Day One: The road to India

I recently found myself in India as part of a business delegation with British Prime Minister David Cameron and five of his cabinet colleagues as part of the largest trade mission to set out from the UK for, well, a long time.

As the only practising lawyer on the PM’s ’team’ I had to wear several hats, representing Clifford Chance (as always) the legal profession and the wider City in my role as chairman of TheCityUK.

Briefed in the garden of 10 Downing Street, the preferred location as long as the summer holds out, it was decided that the delegation would be split into two groups. One heading to Bangalore and another, which I joined, accompanying George Osborne to Mumbai to discuss financial services. There with the CEOs of Barclays, Standard Chartered, Deutsche Bank, the London Stock Exchange and Aviva Insurance, plus the chair of Standard Life. We attended meetings at The Bombay Stock Exchange (ringing the bell to start trading) with business leaders, including our own ’best friend’ Zia Mody of AZB & Partners. We discussed cooperation, deals to be done.

From there, we five plus the chancellor had an hour with Mukesh Ambani, chairman of Reliance Industries, to discuss the world of business before meeting the entire board of India’s central bank. This was followed by a working lunch, allowing the chancellor to make his keynote address and we, the business folk, to network. Collectively, the day gave a real insight into the inner workings of the Indian economy and underlined that this really was a working visit rather than a backdrop for political photo opportunities.

We dashed to the airport just as the monsoons of Mumbai had reduced traffic to a standstill. However, travelling with the diplomatic seal of approval does help and we were waved through security to board the plane to join the PM’s delegation for a dazzling reception that evening.

Day Two: Ministerial meetings aplenty…

Unusual though it might be for them, the various banking CEOs found themselves in a minibus being driven to meetings with ministers around Delhi. Chancellor Osborne and his team managed a  Range Rover.
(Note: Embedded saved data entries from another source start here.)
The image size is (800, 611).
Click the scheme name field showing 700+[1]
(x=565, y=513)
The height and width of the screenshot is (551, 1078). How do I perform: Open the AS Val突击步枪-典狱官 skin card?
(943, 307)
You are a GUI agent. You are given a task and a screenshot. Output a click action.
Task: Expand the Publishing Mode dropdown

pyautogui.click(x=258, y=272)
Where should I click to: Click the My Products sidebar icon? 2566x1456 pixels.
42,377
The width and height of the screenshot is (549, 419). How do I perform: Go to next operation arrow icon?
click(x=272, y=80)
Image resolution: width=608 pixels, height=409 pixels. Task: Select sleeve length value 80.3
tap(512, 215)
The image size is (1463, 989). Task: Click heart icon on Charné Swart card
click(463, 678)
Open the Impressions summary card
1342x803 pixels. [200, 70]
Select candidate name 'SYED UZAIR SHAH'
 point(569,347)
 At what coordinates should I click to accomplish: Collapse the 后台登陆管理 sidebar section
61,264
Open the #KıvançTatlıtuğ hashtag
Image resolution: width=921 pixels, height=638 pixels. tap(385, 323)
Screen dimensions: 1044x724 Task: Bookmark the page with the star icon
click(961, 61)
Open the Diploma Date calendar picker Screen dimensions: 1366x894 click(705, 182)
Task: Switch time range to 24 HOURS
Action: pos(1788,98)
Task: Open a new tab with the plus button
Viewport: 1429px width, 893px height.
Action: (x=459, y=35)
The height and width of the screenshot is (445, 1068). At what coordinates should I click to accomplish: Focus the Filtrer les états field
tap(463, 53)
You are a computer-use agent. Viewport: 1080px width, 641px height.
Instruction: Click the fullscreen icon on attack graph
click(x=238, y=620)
We met the three senior civil servants in the Commerce Ministry who are responsible for negotiating the free trade agreement between India and the EU, and who will do the same with the US FTA next year. I am hoping that this will be the basis on which professional service firms (including lawyers) are able to establish in India.  Then on from there to see the minister of finance for another positive discussion. I had a one-to-one with the law minister as a courtesy call.

At this stage I should tell you that the humidity in Delhi must have been over 100 per cent in that it would not have been any wetter had it been raining. 

Finally, we have a police-assisted dash to the airport, making great time, to find ourselves on the chartered British Airways 747. You’d think that we’d have been ready to collapse by this point, after 48 hours with little sleep, but after running entirely on adrenalin for two days it’s surprisingly difficult to turn it off. Accordingly, the 50 business, academic, sporting and other ’mission members’ spent the next five hours standing to mix with the 50 press corps, reliving the last two days, putting the world to rights and generally networking.

Eventually, the cabin crew gave up any chance of pushing trolleys and packets of nuts were passed through a human chain from one end of the plane to the other. The last hour and a half before landing actually saw most people grabbing some sleep before we arrived precisely at the time the day’s agenda showed (4am), proving that it really is possible for airlines to run exactly to schedule (providing you have the relevant authority!).

Stuart Popham is senior partner at Clifford Chance and chairman of TheCityUK.